Those are real live untrained seals to your right. They don't exactly frolic for the cameras on command. They lie imperfectly across the boulders of Seal Ledge like tawny globs of toothpaste. Finally, 10 miles out to sea, the wildlife is truly wild, and wouldn't raise a flipper of interest if we all went splat against the headwall.

Remember, you are here for the wildness -- the birds, the deer, the swarming bugs and bloodsucking ticks. There are no paved roads on Monhegan, no cars to speak of, no motocross bikes, no skateboards or roller blades. There is only a baby-sized village and 17 miles of woodsy walking trails that curve along the cliffs or cut through marsh and an elegant tall pine forest. No hospital, no movies, no Osco, no Gap.
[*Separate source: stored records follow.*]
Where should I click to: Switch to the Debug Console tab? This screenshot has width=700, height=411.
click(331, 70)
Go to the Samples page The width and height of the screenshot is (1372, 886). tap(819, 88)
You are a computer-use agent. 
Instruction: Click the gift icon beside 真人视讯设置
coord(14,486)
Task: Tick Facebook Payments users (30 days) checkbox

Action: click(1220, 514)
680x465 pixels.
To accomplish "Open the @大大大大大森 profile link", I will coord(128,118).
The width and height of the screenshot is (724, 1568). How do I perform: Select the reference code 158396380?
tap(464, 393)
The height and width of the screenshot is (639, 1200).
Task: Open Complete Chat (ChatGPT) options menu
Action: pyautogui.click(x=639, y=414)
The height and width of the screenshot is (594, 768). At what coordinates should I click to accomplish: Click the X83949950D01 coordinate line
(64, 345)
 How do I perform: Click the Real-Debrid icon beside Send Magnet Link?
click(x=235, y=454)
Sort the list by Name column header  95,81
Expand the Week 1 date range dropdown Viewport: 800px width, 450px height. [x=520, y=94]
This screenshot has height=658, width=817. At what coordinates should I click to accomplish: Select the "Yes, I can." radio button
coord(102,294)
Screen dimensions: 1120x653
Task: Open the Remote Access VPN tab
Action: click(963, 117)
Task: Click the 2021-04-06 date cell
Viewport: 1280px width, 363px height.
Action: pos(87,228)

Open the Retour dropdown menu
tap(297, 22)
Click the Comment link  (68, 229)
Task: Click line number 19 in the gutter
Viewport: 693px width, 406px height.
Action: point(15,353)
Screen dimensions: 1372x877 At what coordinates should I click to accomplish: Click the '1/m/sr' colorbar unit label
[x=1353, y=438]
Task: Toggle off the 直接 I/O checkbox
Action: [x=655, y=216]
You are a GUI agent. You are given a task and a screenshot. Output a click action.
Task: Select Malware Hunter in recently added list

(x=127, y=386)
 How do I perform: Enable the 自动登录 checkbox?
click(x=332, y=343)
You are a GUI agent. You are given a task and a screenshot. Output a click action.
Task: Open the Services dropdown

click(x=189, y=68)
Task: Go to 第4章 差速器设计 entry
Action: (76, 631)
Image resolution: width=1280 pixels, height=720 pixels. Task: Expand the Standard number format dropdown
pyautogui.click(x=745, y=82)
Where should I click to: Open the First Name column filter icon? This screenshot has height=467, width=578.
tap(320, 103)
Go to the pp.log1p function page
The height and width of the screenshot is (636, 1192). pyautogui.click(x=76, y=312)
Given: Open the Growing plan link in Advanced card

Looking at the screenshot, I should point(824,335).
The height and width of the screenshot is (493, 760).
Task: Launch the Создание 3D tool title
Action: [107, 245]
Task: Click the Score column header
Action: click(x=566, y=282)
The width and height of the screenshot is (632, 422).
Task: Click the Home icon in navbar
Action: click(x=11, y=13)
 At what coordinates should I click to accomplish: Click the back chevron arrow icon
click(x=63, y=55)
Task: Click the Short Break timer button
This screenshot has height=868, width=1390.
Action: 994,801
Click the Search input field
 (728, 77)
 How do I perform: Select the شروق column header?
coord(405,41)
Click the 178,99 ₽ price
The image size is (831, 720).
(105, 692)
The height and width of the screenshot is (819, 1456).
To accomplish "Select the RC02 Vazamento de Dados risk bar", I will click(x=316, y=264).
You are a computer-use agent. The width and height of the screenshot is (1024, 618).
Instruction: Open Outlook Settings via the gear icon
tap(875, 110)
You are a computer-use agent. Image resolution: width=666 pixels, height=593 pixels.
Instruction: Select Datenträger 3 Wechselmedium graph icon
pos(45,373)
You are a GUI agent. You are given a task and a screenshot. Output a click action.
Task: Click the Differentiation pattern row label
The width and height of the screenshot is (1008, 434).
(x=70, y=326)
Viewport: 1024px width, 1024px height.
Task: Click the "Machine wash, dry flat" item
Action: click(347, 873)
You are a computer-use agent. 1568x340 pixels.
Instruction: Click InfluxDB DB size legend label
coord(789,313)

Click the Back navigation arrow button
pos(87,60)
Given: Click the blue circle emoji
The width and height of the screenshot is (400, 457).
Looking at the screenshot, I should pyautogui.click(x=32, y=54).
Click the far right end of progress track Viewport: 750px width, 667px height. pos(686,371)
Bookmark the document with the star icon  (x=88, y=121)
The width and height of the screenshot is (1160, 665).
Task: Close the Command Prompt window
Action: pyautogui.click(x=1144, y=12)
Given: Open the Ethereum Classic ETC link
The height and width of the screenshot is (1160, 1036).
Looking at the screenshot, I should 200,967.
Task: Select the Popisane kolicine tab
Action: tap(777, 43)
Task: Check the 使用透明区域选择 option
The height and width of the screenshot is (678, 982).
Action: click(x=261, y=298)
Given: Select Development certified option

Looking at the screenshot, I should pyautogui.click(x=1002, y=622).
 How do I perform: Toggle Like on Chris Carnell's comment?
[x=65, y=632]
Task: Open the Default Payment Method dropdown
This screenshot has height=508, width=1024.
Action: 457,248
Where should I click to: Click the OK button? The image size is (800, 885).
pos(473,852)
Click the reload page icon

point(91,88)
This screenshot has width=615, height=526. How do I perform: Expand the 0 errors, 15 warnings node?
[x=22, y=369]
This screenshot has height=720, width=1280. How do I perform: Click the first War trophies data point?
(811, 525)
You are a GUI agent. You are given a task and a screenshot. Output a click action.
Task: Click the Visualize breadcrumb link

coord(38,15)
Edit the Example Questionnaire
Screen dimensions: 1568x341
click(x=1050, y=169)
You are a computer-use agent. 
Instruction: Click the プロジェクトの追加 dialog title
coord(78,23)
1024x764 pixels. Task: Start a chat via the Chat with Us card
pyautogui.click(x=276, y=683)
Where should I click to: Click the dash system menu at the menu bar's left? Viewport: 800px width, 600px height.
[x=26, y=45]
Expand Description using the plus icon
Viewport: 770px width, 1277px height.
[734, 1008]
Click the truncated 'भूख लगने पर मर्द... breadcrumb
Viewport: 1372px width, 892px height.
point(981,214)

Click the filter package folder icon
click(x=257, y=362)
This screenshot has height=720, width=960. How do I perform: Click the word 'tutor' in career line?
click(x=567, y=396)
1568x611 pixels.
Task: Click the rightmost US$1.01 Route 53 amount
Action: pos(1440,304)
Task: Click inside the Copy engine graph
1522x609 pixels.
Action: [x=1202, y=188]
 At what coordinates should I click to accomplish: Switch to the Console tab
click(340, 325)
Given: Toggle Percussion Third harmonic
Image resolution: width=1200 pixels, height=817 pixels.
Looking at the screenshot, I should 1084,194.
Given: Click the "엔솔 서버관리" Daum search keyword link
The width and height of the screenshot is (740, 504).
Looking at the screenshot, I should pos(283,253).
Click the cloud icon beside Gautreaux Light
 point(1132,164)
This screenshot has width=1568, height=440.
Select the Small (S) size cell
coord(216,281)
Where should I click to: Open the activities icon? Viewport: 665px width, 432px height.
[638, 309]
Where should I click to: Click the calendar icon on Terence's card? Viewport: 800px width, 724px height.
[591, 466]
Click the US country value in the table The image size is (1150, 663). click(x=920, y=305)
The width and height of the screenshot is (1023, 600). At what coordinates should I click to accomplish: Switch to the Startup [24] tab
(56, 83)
You must arrive by ferry from Port Clyde, Damariscotta or Boothbay Harbor. You must leave the same way, and the island population ebbs and flows with the panting of the ferry engines. In summer there are basically three places to stay, eight places to eat (if you count the two stores), one place to worship and nothing much going on, which is the ultimate charm of the island. A dozen or more artists summer here and their shops are open now and then for buyers. There are galleries, a few shelves of produce in two tiny stores, a gift shop, a lighthouse and a museum. Half a dozen beat-up trucks criss- cross the dusty roads lugging luggage and provisions from ferry to building and building to ferry. Only the weather, where you walk and whomever you talk with makes one day different from another. Three days on Monhegan and you can't remember where else you used to live. The little library now has internet access for those who must stay connected.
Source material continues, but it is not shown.